--- START ---

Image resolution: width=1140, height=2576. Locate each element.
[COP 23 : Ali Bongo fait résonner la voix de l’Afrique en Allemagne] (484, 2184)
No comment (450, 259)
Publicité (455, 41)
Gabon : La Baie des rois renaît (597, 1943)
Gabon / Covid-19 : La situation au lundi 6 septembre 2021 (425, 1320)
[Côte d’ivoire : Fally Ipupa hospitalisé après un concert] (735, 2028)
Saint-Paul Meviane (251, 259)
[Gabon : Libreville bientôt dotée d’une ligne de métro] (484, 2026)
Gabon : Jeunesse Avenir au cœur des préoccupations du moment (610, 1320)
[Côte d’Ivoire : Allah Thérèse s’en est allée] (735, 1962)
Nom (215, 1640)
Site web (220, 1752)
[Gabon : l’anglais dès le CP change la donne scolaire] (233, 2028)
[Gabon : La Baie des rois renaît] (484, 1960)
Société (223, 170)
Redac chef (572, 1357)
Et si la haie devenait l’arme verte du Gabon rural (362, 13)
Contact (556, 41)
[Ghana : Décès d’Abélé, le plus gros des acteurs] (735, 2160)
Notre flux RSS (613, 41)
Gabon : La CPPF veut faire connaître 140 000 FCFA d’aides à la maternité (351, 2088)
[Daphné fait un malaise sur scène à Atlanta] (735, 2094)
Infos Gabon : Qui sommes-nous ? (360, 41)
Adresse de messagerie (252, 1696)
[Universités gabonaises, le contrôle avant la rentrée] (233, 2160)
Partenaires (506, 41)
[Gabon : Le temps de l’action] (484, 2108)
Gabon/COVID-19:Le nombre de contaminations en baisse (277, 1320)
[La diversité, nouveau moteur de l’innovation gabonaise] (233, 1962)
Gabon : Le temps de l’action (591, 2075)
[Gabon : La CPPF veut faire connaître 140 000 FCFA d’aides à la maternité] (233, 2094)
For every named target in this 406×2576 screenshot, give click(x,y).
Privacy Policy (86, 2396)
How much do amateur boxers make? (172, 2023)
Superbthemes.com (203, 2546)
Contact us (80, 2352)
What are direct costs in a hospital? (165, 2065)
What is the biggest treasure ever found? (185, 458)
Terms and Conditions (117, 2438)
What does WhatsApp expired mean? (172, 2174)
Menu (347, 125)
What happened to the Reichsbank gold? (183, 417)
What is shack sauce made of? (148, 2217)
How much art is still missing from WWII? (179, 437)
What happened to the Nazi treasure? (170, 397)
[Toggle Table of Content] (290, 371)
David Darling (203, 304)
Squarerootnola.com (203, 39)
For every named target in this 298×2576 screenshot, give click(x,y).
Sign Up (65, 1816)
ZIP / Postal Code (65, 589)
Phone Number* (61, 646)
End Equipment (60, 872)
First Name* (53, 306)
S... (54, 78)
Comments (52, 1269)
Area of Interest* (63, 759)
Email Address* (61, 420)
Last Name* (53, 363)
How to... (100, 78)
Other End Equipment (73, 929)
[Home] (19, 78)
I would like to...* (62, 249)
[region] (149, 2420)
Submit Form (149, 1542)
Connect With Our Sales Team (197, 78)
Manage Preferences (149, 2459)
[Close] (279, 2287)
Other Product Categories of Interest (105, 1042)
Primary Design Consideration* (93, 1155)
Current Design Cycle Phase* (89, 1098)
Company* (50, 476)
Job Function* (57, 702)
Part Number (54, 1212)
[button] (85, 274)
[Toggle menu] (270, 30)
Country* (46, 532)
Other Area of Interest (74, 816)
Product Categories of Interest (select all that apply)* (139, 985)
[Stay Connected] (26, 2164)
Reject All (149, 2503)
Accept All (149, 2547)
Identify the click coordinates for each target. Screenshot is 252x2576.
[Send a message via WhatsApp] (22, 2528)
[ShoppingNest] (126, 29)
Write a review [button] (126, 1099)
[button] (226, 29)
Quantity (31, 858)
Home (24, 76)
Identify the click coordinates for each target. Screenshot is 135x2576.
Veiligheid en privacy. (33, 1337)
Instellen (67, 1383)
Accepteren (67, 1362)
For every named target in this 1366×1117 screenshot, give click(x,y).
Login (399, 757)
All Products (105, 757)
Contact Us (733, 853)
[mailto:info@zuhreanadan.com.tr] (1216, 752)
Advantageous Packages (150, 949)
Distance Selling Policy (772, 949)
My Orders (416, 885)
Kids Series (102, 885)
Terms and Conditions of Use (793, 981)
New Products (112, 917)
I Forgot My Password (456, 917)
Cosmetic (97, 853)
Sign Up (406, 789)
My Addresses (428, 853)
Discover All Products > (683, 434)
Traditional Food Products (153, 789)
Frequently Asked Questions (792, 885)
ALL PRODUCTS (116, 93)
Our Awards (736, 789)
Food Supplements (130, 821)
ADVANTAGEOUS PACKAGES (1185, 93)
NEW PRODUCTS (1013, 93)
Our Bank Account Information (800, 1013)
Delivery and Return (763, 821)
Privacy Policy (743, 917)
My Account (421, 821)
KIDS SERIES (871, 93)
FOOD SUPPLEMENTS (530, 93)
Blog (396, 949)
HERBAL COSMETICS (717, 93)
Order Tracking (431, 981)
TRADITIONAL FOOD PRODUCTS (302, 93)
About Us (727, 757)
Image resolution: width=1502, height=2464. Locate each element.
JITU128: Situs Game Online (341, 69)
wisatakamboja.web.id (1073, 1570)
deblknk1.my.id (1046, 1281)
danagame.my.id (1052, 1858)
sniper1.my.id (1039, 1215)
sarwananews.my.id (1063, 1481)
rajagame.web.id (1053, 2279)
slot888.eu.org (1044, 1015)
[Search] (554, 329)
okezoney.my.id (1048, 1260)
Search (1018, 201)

--- END ---

▶ [AIM OF THE EXERCISE]
From the first line of the records to the line containing "[Ghana : Décès", inclusive, transcribe everything exactly and leave out the rest.

▶ [RESPONSE AREA]
Image resolution: width=1140, height=2576. Locate each element.
[COP 23 : Ali Bongo fait résonner la voix de l’Afrique en Allemagne] (484, 2184)
No comment (450, 259)
Publicité (455, 41)
Gabon : La Baie des rois renaît (597, 1943)
Gabon / Covid-19 : La situation au lundi 6 septembre 2021 (425, 1320)
[Côte d’ivoire : Fally Ipupa hospitalisé après un concert] (735, 2028)
Saint-Paul Meviane (251, 259)
[Gabon : Libreville bientôt dotée d’une ligne de métro] (484, 2026)
Gabon : Jeunesse Avenir au cœur des préoccupations du moment (610, 1320)
[Côte d’Ivoire : Allah Thérèse s’en est allée] (735, 1962)
Nom (215, 1640)
Site web (220, 1752)
[Gabon : l’anglais dès le CP change la donne scolaire] (233, 2028)
[Gabon : La Baie des rois renaît] (484, 1960)
Société (223, 170)
Redac chef (572, 1357)
Et si la haie devenait l’arme verte du Gabon rural (362, 13)
Contact (556, 41)
[Ghana : Décès d’Abélé, le plus gros des acteurs] (735, 2160)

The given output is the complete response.